## Selected extract

Partition Evolution¶

The following document explains about a feature in Iceberg called partition evolution and explains how it allows you to change the way your data is organized (partitioned) without causing issues when you run queries on that data.

You can update the Iceberg table partitioning in an existing table because queries do not refer to partition values directly.

Iceberg makes partitioning simple by implementing hidden partitioning. You need not supply a separate partition filter at query time. The details of partitioning and querying are handled by Iceberg automatically. That is why even when you change the partition spec, your queries do not break.

For example, a simple query like this is capable of fetching data from multiple partition spec:

Select * from NY-Taxi where date_col > 2010-10-23 AND date_col < 2013-01-01

You do not need to understand the physical table layout to get accurate query results. Iceberg keeps track of the relationships between a column value and its partition.

Solution approach¶

When you evolve a partition spec, the old data written with an earlier partition key remains unchanged, and its metadata remains unaffected. New data is written using the new partition key in a new layout. Metadata for each of the partition versions is kept separately. When you query, each partition layout’s respective metadata is used to identify the files it needs to access; this is called split-planning.

Implementation details¶

The NY Taxi data is ingested and is partitioned by year. When the new data is appended, the table is updated so that the data is partitioned by day. Both partitioning layouts can co-exist in the same table.

## Information provided
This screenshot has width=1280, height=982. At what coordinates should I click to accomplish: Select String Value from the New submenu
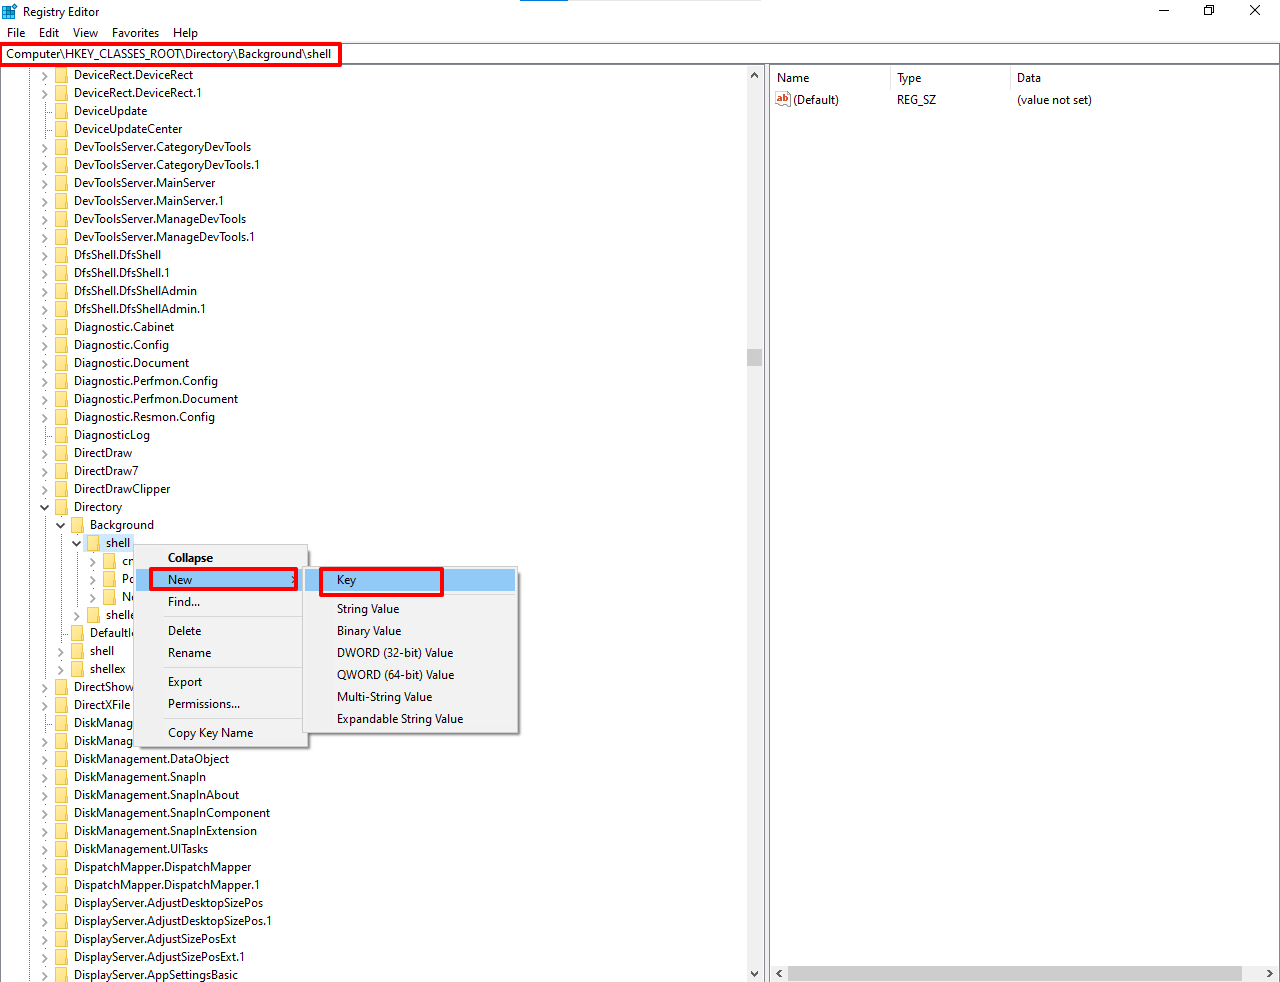(x=367, y=608)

## Work instructions
1. Transcribe the passage of the Iceberg partition evolution text starting at "The following document" and ending at "on that data.".
2. Pick up the Iceberg partition evolution text after its final sentence and carry it further.
The listing isn't needed for any of the tasks.

## Results in order
1.
The following document explains about a feature in Iceberg called partition evolution and explains how it allows you to change the way your data is organized (partitioned) without causing issues when you run queries on that data.

2.
Iceberg uses hidden partitioning, so you don’t need to write queries for a specific partition layout. Instead, you can write queries that select the data you need, and Iceberg automatically scans files containing matching data referring to partition layouts.

Partition evolution is a metadata operation and does not rewrite files.

The following steps demonstrate the partition evolution use case.

Ingest data with initial partition¶

Run the following Flare job that ingests data into DataOS with the partition on year.

version: v1
name: wf-storage-event-context
type: workflow
tags:
  - NY-Taxi
  - Connect
  - Tier.Gold
description: The job ingests NY-Taxi data and writes it with partitioning on year, using an updated workflow spec.
workflow:
  title: NY Taxi Data Ingestion
  dag:
    - name: storage-event-context
      description: The job ingests NY-Taxi data from dropzone into Lakehouse with enhanced metadata configuration.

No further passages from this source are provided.